Studio album by Joel Plaskett Emergency
- Released: October 21, 2003
- Recorded: Sonic Temple, Halifax, Nova Scotia May 2003
- Genre: Indie rock
- Length: 46:02
- Label: MapleMusic Recordings, Universal Music Canada
- Producer: Ian McGettigan, Joel Plaskett

Joel Plaskett Emergency chronology
| Down at the Khyber (2001) | Truthfully Truthfully (2003) | La De Da (2005) |

= Truthfully Truthfully =

Truthfully Truthfully is the second album by artist Joel Plaskett under the band name Joel Plaskett Emergency and his third since splitting from Thrush Hermit.

== Track listing ==
All songs written by Joel Plaskett except where noted.

• Problems to solve:
[1] Reproduce the rows from the line with "The height and width of the screenshot is (924, 1298)." up to and including the line with "1260x758 pixels. [900, 279]", character for character.
[2] Carry on the Truthfully Truthfully album text from the point where it stops.

[Records from a dataset]
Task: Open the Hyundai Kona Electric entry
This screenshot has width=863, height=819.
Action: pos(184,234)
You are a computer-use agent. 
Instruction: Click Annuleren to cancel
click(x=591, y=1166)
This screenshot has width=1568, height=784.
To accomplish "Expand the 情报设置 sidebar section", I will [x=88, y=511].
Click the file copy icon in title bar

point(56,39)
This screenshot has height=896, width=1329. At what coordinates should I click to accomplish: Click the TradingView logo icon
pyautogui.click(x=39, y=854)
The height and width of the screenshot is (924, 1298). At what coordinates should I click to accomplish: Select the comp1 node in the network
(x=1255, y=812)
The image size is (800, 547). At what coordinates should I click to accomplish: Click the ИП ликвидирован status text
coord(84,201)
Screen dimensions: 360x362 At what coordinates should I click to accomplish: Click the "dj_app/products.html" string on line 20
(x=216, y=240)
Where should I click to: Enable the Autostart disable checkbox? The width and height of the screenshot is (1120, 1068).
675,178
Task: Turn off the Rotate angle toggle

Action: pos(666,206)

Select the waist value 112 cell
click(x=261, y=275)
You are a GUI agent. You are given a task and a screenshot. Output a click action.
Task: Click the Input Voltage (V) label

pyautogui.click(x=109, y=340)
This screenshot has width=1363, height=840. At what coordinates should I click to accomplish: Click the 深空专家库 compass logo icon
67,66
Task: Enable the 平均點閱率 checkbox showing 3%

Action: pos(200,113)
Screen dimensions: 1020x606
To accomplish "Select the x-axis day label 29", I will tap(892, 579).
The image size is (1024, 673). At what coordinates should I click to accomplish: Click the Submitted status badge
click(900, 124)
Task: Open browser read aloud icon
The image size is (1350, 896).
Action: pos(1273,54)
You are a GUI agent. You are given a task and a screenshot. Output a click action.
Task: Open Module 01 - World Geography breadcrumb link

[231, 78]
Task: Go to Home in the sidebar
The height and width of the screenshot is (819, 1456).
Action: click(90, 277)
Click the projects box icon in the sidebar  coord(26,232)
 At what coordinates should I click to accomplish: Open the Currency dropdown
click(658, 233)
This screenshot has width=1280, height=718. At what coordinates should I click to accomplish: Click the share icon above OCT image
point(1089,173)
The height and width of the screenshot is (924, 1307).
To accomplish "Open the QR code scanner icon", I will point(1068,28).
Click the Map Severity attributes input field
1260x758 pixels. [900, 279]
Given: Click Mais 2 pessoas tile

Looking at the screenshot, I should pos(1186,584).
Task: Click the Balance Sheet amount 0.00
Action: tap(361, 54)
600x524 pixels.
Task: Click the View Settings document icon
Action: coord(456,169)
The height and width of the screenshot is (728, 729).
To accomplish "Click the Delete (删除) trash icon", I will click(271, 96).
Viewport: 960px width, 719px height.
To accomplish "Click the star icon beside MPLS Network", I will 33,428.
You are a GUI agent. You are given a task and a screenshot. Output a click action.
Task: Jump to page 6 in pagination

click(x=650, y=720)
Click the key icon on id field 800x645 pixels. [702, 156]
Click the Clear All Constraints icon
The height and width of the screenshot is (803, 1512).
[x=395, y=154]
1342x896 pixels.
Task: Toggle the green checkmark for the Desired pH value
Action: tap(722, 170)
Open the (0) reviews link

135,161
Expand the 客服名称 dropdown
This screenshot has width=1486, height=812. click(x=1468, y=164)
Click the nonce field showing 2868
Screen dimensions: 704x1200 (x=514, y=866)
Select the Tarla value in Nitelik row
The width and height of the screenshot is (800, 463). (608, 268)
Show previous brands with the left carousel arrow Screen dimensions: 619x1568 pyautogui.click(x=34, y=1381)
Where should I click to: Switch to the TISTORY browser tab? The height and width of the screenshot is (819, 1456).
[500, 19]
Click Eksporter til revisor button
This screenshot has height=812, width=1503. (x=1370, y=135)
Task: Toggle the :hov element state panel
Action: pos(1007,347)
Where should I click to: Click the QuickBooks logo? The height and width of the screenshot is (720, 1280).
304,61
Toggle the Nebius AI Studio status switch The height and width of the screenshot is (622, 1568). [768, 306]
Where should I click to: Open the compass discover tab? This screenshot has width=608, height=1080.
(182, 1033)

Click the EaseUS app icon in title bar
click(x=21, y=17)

• Exercise responses:
[1]
The height and width of the screenshot is (924, 1298). At what coordinates should I click to accomplish: Select the comp1 node in the network
(x=1255, y=812)
The image size is (800, 547). At what coordinates should I click to accomplish: Click the ИП ликвидирован status text
coord(84,201)
Screen dimensions: 360x362 At what coordinates should I click to accomplish: Click the "dj_app/products.html" string on line 20
(x=216, y=240)
Where should I click to: Enable the Autostart disable checkbox? The width and height of the screenshot is (1120, 1068).
675,178
Task: Turn off the Rotate angle toggle

Action: pos(666,206)

Select the waist value 112 cell
click(x=261, y=275)
You are a GUI agent. You are given a task and a screenshot. Output a click action.
Task: Click the Input Voltage (V) label

pyautogui.click(x=109, y=340)
This screenshot has width=1363, height=840. At what coordinates should I click to accomplish: Click the 深空专家库 compass logo icon
67,66
Task: Enable the 平均點閱率 checkbox showing 3%

Action: pos(200,113)
Screen dimensions: 1020x606
To accomplish "Select the x-axis day label 29", I will tap(892, 579).
The image size is (1024, 673). At what coordinates should I click to accomplish: Click the Submitted status badge
click(900, 124)
Task: Open browser read aloud icon
The image size is (1350, 896).
Action: pos(1273,54)
You are a GUI agent. You are given a task and a screenshot. Output a click action.
Task: Open Module 01 - World Geography breadcrumb link

[231, 78]
Task: Go to Home in the sidebar
The height and width of the screenshot is (819, 1456).
Action: click(90, 277)
Click the projects box icon in the sidebar  coord(26,232)
 At what coordinates should I click to accomplish: Open the Currency dropdown
click(658, 233)
This screenshot has width=1280, height=718. At what coordinates should I click to accomplish: Click the share icon above OCT image
point(1089,173)
The height and width of the screenshot is (924, 1307).
To accomplish "Open the QR code scanner icon", I will point(1068,28).
Click the Map Severity attributes input field
1260x758 pixels. [900, 279]

[2]
1. "Written All Over Me" – 3:52
2. "Work Out Fine" – 3:37
3. "Mystery and Crime" – 3:30
4. "Extraordinary" – 3:48
5. "Come On Teacher" – 3:47
6. "The Red Light" – 4:46
7. "Radio Fly" – 3:53
8. "You Came Along" – 4:40
9. "Lights Down Low" – 3:46
10. "The Day You Walked Away" – 3:49
11. "All the Pretty Faces" – 3:25
12. "Heart to Heart With Lionel" (David Marsh) – 3:09

== Album credits ==

===Personnel===
- Joel Plaskett - Guitar
- Dave Marsh - Drums
- Tim Brennan - Bass

===Production===
- Recorded at Sonic Temple, Halifax, Nova Scotia (May 2003)
- Produced by Ian McGettigan and Joel Plaskett
- Engineered by Ian McGettigan and Charles Austin
- Assistant Engineer - Darren Van Niekerk
- Mixed at Iguauna Recording, Toronto, Ontario (June 2003)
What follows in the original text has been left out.